## [PROBLEM DETAILS]
Count the lines of the records that contain the word "pixel". Reply with the number alone.
##### DATASET ENTRIES
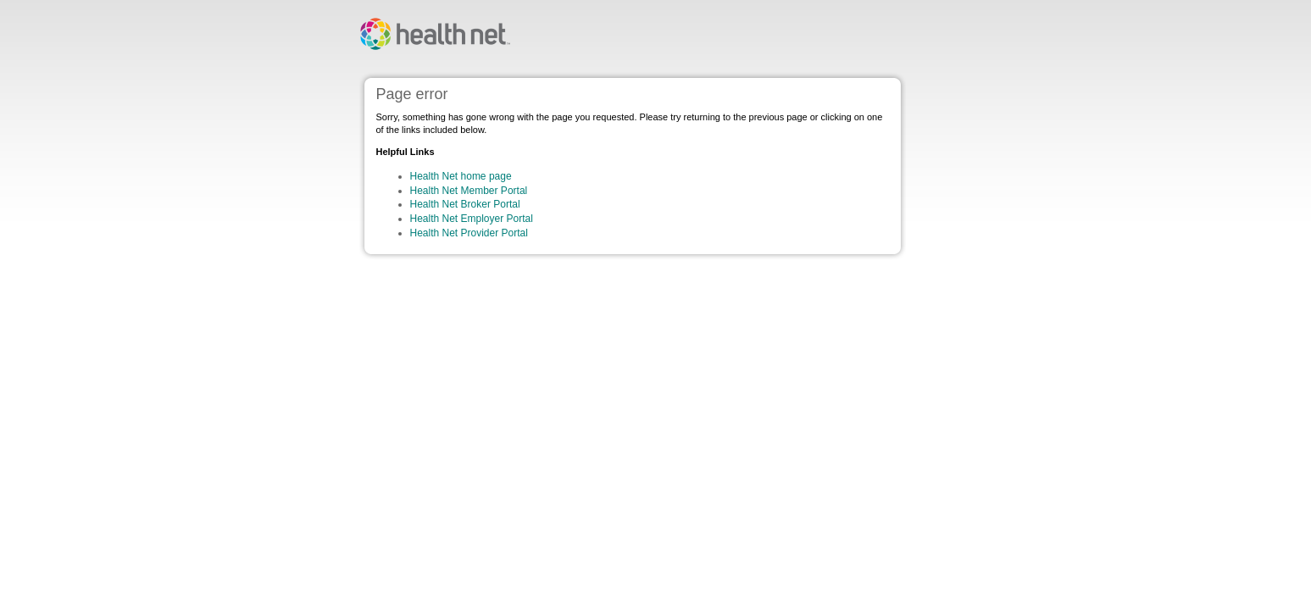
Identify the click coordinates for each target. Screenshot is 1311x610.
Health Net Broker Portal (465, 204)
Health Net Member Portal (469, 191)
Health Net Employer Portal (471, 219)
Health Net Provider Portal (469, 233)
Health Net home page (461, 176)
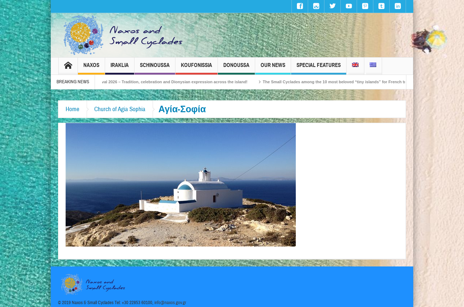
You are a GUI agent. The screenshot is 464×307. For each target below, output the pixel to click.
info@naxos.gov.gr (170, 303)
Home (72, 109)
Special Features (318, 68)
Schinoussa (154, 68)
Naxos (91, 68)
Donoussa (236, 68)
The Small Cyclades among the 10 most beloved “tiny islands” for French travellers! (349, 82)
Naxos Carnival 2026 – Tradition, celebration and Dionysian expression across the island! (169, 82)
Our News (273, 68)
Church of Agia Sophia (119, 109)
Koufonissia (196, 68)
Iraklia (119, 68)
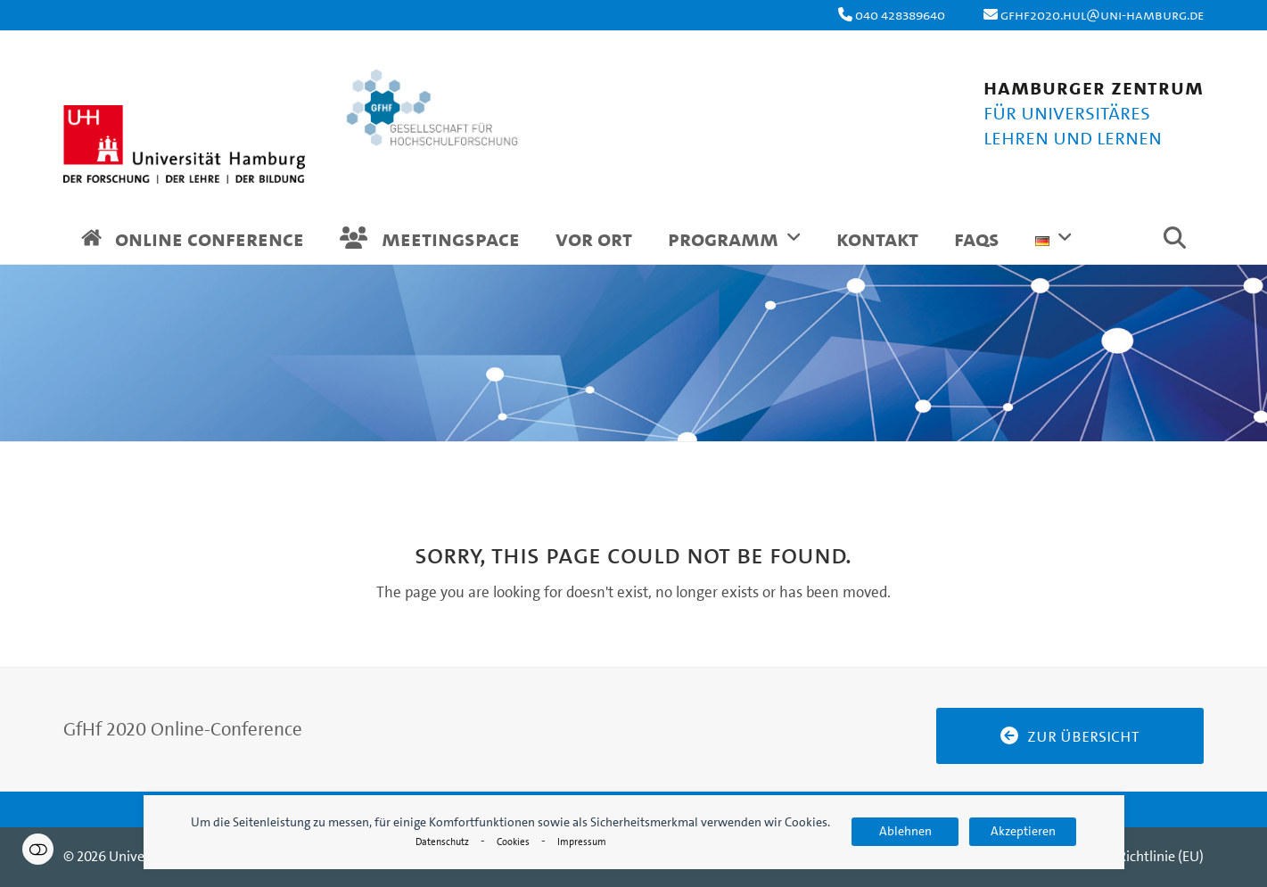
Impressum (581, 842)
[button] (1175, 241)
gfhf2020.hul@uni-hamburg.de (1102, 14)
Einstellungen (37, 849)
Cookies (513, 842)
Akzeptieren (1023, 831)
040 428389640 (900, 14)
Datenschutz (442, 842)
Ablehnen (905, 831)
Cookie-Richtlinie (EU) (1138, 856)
##########
##### DATASET ENTRIES
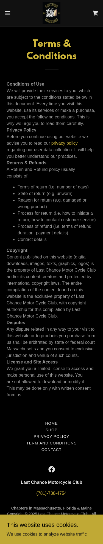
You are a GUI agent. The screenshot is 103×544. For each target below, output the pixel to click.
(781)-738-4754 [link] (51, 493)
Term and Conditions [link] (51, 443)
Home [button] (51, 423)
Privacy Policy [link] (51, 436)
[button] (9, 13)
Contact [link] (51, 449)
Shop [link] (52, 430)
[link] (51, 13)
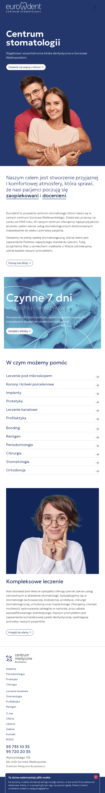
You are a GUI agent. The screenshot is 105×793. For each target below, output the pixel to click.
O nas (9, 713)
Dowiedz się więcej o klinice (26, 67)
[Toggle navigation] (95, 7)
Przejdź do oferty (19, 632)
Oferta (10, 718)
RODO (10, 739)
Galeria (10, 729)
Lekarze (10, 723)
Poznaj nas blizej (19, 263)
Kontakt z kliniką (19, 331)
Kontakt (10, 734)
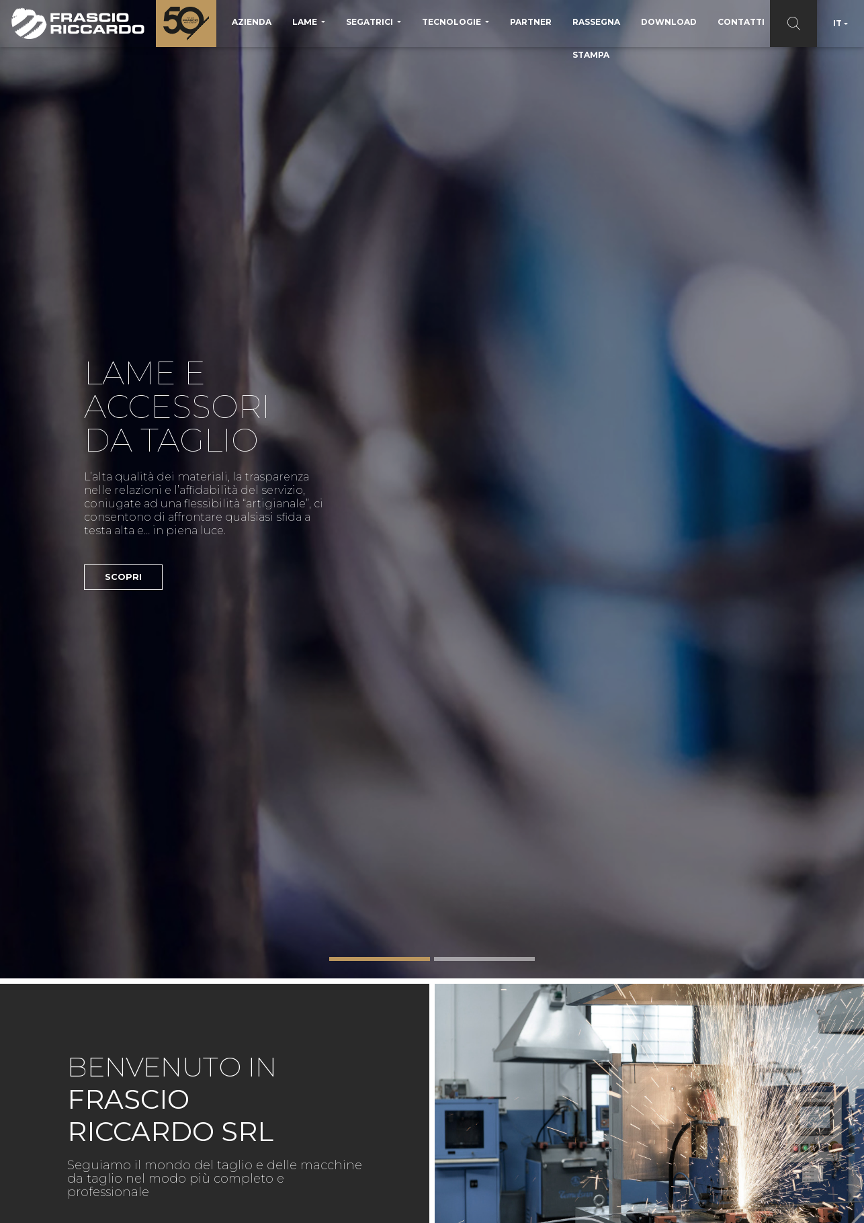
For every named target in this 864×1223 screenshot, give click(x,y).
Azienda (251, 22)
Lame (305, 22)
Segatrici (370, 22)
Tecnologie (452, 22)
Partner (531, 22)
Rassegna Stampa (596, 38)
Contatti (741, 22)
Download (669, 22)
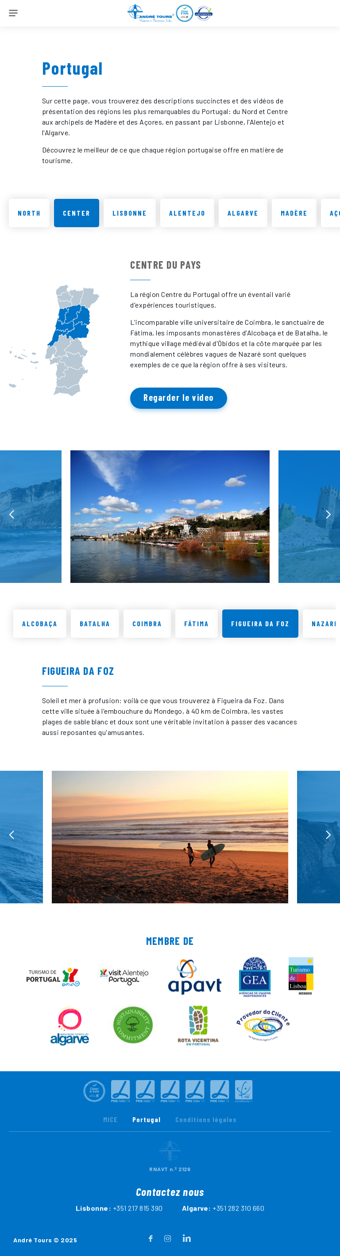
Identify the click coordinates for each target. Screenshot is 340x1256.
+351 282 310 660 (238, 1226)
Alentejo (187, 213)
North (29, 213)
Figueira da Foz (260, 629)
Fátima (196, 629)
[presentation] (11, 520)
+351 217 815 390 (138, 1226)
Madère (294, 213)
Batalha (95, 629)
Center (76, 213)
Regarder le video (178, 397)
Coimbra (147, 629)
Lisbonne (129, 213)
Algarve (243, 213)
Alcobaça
##########
## [WRITTEN SOLUTION]
3